Театр пустеет, его, как квартиру, занимают другие поколения, один за другим делаются ремонты. Кочергин или кто-то следующий подбирает колер, — и вот, театр снова зеленеет на Фонтанке, и только маленькая зелёная книжка Лены Шварц смотрит на временность, как на смертный финал. Театр никогда и никому не принадлежит лично, а поколения, одно за другим, говорят о нём: «мой»…
Однажды я позвонил Лене с вопросом, нельзя ли прислать молодого поэта, который пишет так, что способности заметны, а стиль ближе ей. Лена сказала, что поэта принять не может, не в форме, и даже в депрессии, а со мной хотела бы увидеться, чтобы посоветоваться о книге умершей мамы.
— Позвони в любое время, — сказал я, — и я освобожусь.
Она позвонила скоро, и перед тем, как ехать, я спросил:
— Что взять с собой: вино, коньяк или водку?
— Лучше водку, — сказала она. — Я вообще пью только водку.
Я понимал, что жизнь её нелегка, а теперь, — без мамы, — тем более, и набрал в магазине подручных закусок…
В Комарово Лена подошла к Ирине и спросила её:
— Вы меня не узнаёте?.. Я — Лена Шварц.
— Леночка, простите меня! Да, конечно!
— От меня пахнет дымом, — сказала Лена, — сгорела вся квартира, все книги, всё, заливали какой-то жидкостью, запах невозможный и там нельзя жить.

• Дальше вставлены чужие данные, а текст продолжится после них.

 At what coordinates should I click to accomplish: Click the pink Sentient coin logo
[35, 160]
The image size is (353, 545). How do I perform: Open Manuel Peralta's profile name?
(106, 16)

Рядом с их домом горел Рождественский собор, и она пережила два пожара.
Лена была милосердна к животным, особенно к собакам, и, когда у них с мамой заходил разговор обо мне, вспоминала мои стихи о собаках. Ира была с нашими пекинесами, и Лена сказала ей, что не может взять подопечного щенка, потому что не спит ночами, встаёт поздно, а с ним нужно гулять.
Встретившись, мы, конечно, пили память её матери, и я рассказывал о Дине только хорошее и главное: о человеческом масштабе и примере для всех будущих завлитов. Тут Лена заплакала и сказала:
— Я без неё не могу жить… Всё кончено… Всё… И нищета подступает…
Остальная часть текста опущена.